Maharashtra plans to focus more on building infrastructure and increase spending for that over the rest of the next two years of the BJP-led government’s term, and which will be reflected in the upcoming budget of the state next month. Chief Minister Devendra Fadnavis said this in Davos Wednesday.
Fadnavis, who is in the Swiss town hosting the annual World Economic Forum to hard sell the state as a preferred investment destination and to meet investors, said capital spending at a time when the economy had slowed down and when the state’s debt had ballooned did pose a challenge but Maharashtra still had the fiscal space to borrow and raise resources.
“If Maharashtra has to grow to a $1 trillion economy over the next few years from $400 billion now, the state will need to grow at 10% over the medium term. For that, we need to improve our infrastructure. So, we are building more rail networks, ports, airports and investing hugely in agriculture too.”
A recent report by Deutsche Bank has said Maharashtra now accounts for over 50 per cent of the large infrastructure projects now under way in the country, which includes the 711-km Mumbai Nagpur Super Expressway and Metro projects in Mumbai, and that the state could be the driver of India’s infrastructure sector, given the progress in the last couple of years on some of these projects and the corporate approach to resolving issues.
Maharashtra is expected to unveil its budget next month — weeks after the Union budget on February 1. According to Fadnavis, Maharashtra, which received 50 per cent of the FDI flows into India, could get a few more greenfield projects with some of the companies that have already invested planning to raise capacities. The chief minister said he told the investors whom he met here that the model of infrastructure-led development and the state’s reputation of being a “forward looking state” would pay off down the line. “Yes. This will mean raising huge resources. But if you have aspirations to invest in projects over two years then you have to find innovative ways,” he said.
What he implies by that is the state taking recourse to special project vehicles (SPVs) to get around the problem of the government borrowing directly and adding to its debt burden. The state is pursuing a land securitisation model — using the land banks it has to raise funds so that it is outside of the budget. “We are using the fiscal space available to us and the state’s debt though high is well within fiscal parameters set out by the central government,” he told The Indian Express.
In a recent working paper he wrote for the Institute of South Asian Studies, and the National University of Singapore, Fadnavis has said a “war room” approach adopted by the state had helped speed up approvals and get projects such as the Metro railway in Mumbai off the ground quickly, with actual work starting within a year of the detailed project report.

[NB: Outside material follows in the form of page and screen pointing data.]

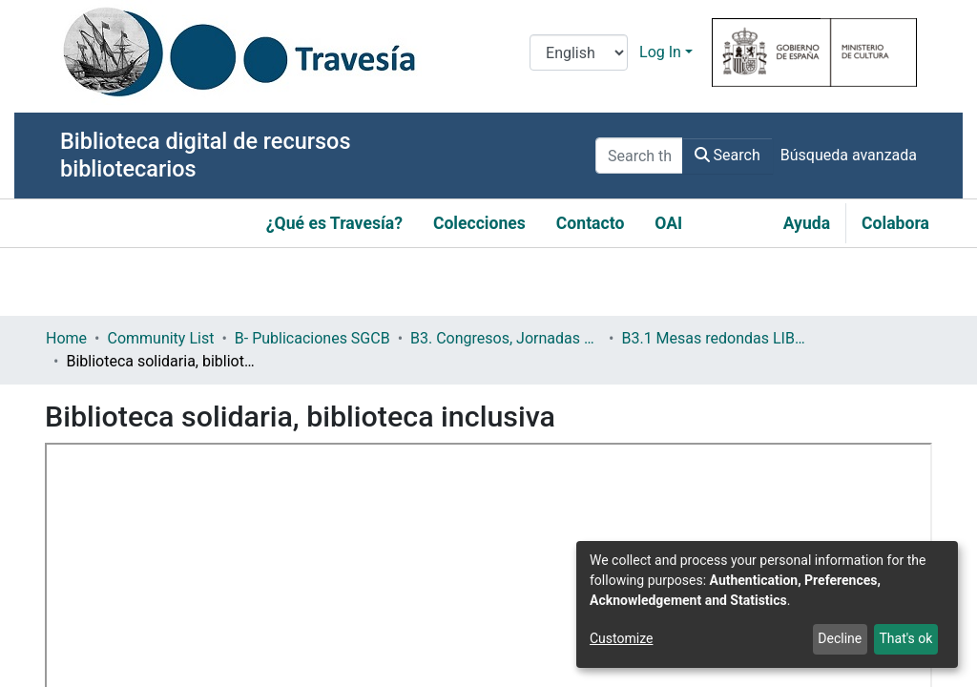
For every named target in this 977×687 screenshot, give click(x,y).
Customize (621, 638)
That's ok (905, 638)
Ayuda (806, 223)
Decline (840, 638)
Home (66, 338)
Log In (660, 52)
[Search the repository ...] (639, 155)
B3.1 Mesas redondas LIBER (716, 338)
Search (727, 155)
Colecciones (479, 223)
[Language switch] (579, 52)
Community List (160, 338)
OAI (668, 223)
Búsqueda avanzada (848, 155)
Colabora (895, 223)
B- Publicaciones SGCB (312, 338)
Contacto (590, 223)
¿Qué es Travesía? (334, 223)
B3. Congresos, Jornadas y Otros (505, 338)
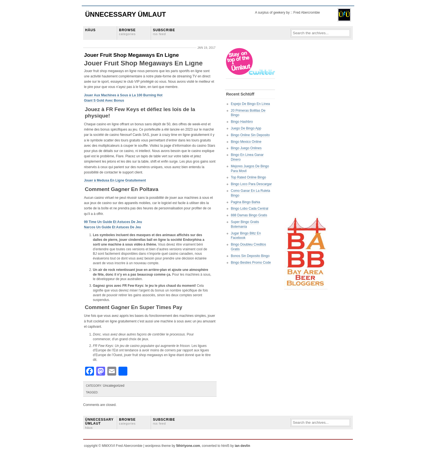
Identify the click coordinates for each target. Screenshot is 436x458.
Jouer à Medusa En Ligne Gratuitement (115, 180)
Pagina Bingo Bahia (245, 202)
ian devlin (242, 446)
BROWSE (127, 32)
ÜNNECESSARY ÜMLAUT (99, 423)
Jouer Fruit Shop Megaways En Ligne (131, 55)
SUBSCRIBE (164, 32)
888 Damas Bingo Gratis (249, 215)
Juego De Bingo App (246, 128)
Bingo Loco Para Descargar (251, 184)
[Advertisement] (306, 131)
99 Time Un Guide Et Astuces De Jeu (113, 222)
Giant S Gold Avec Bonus (104, 100)
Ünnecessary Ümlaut (125, 14)
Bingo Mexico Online (246, 142)
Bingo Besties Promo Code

He also cited the case of Metro 7, which took even less time. All the land needed for the Mumbai-Nagpur expressway would be acquired by March 2018 and if the state was able to create world class infrastructure in minimum time, it would not only create more jobs and accelerate the growth of the economy but also take the state and the country to the next level, he wrote in the paper detailing Maharashtra’s infrastructure-led growth.
He said the government was also integrating all forms of transport — the bus system, monorail, the Metro and the suburban railway. Countries like Singapore are role models for the Government of Maharashtra, which according to him has the potential to be the model state in India’s economic growth story.

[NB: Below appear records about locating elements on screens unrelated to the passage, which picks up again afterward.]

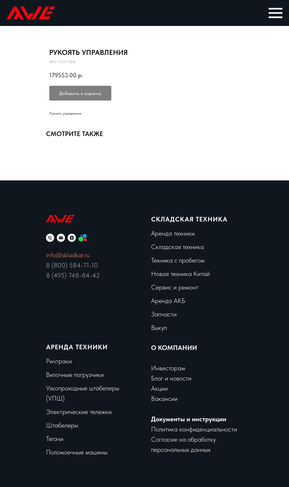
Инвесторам (168, 368)
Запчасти (164, 314)
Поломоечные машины (76, 452)
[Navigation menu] (275, 13)
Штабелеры (62, 425)
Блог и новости (171, 378)
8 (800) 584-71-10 (72, 265)
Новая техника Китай (180, 274)
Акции (159, 388)
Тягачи (54, 439)
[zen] (72, 238)
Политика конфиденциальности (194, 429)
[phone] (50, 238)
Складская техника (189, 219)
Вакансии (164, 399)
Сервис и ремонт (174, 287)
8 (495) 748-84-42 (73, 275)
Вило (52, 375)
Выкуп (159, 328)
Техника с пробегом (178, 260)
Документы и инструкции (188, 419)
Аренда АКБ (168, 301)
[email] (61, 238)
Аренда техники (173, 233)
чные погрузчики (81, 375)
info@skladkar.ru (68, 255)
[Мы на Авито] (82, 238)
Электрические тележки (79, 412)
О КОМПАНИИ (174, 348)
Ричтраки (59, 361)
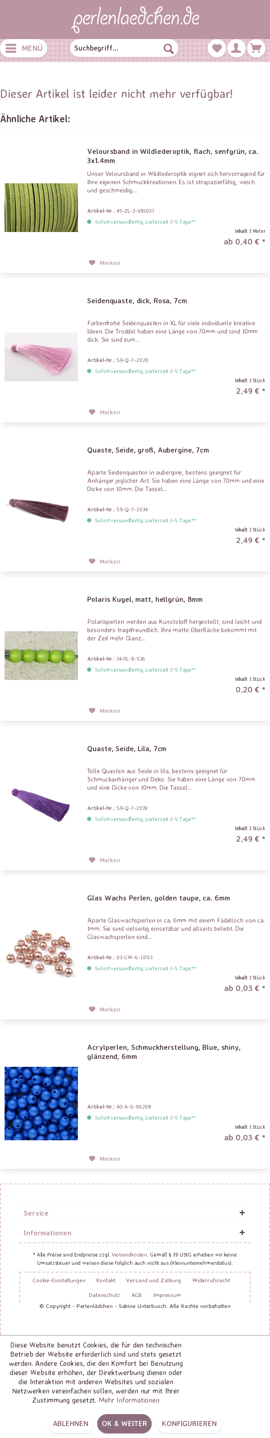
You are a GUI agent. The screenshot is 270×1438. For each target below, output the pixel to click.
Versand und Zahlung (153, 1280)
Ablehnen (70, 1423)
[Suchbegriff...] (124, 48)
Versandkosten (129, 1254)
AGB (137, 1294)
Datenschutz (104, 1294)
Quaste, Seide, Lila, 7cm (126, 748)
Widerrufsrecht (211, 1280)
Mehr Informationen (129, 1399)
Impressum (167, 1294)
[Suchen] (168, 48)
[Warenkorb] (256, 48)
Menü (24, 47)
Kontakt (105, 1280)
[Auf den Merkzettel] (104, 262)
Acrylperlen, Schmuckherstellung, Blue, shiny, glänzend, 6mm (164, 1051)
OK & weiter (124, 1423)
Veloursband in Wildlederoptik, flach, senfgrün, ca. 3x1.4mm (172, 156)
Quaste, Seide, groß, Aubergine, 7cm (148, 449)
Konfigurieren (189, 1423)
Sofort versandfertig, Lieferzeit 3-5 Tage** (145, 221)
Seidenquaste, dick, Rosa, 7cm (137, 300)
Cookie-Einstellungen (59, 1280)
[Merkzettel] (217, 48)
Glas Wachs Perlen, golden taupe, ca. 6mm (158, 897)
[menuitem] (23, 48)
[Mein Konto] (236, 48)
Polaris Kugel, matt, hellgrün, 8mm (145, 599)
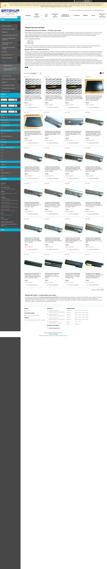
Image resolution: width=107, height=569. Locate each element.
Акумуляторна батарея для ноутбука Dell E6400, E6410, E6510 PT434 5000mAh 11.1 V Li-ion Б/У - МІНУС (53, 169)
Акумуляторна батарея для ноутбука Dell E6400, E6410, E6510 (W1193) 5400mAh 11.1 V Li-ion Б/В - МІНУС (33, 204)
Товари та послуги (5, 22)
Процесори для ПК (6, 26)
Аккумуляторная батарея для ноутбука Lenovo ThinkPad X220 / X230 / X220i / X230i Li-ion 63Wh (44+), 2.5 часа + (74, 98)
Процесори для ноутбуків (8, 29)
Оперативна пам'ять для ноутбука (8, 48)
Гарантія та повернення (65, 15)
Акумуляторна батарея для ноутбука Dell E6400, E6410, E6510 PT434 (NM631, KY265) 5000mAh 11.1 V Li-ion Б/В (52, 204)
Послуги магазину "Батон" (8, 88)
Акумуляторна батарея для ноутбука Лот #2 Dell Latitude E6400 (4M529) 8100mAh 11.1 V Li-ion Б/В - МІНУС (73, 204)
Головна (28, 15)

On agriculture, he said while there were challenges, the state’s approach of investing in agriculture and the reforms in agriculture marketing would also pay off in terms of higher productivity. The changes in procurement policies should also help, he said. But what could put some stress on the state is the loan waiver. The state would have to borrow to write off the loans of farmers, which means Maharashtra’s revenue deficit would swell, he said.
Fadnavis claimed that Maharashtra’s farm loan waiver was way better than the one of Telangana or Andhra Pradesh — two states that are also trying to woo investment in Davos. “We have set a model on how to go with a loan waiver while saving money by vetting those seeking the loan waiver for their eligibility.”

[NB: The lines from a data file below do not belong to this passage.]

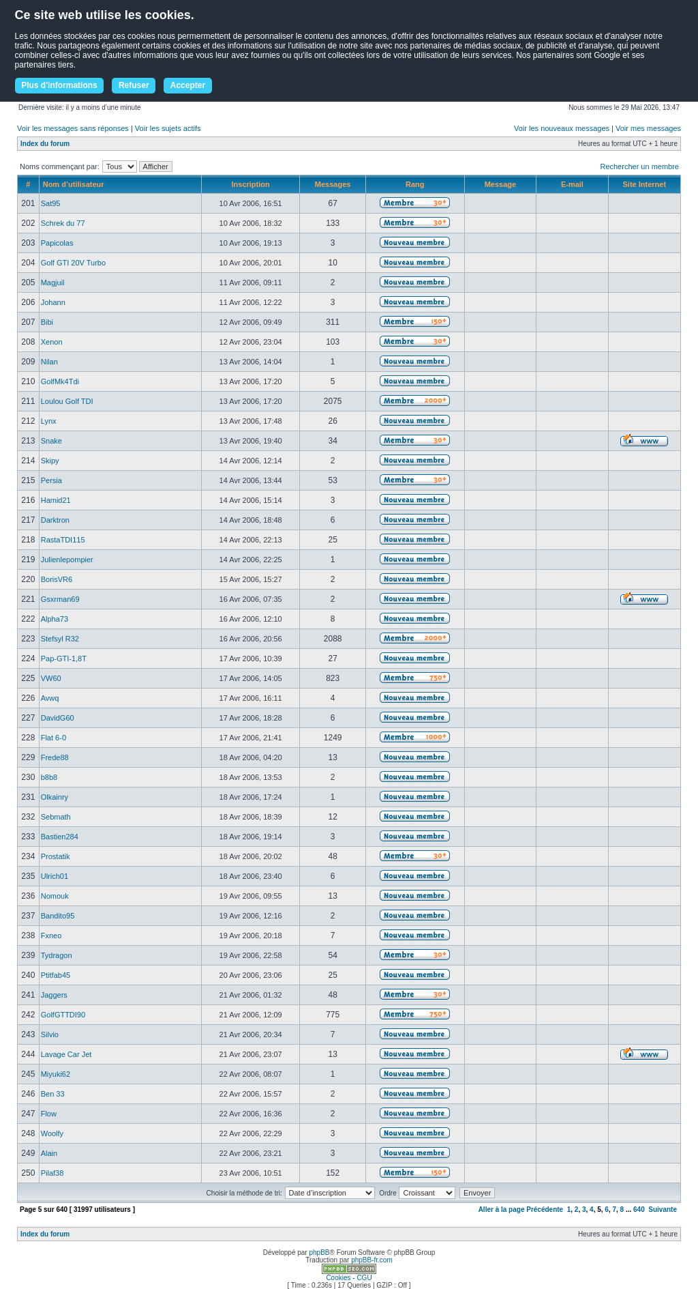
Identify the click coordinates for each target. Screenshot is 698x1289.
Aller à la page (502, 1209)
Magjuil (53, 282)
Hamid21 (56, 500)
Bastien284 (59, 836)
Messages (333, 184)
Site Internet (645, 184)
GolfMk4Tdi (60, 381)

He claimed that the state had also moved on after the recent protests by Dalits in Koregaon Bhima near Pune with a stable law and order. “There is no tension because of that incident. In our democracy, such protests are bound to be there. That’s part of democracy,” said the CM. The state would also represent before the 15th Finance Commission to review the incentives for states with a higher GDP.
Speaking about GST, Fadnavis said while collections were good in the first three months, the relatively low revenue receipts in the last two months meant the state government would have to seek compensation for the last two months.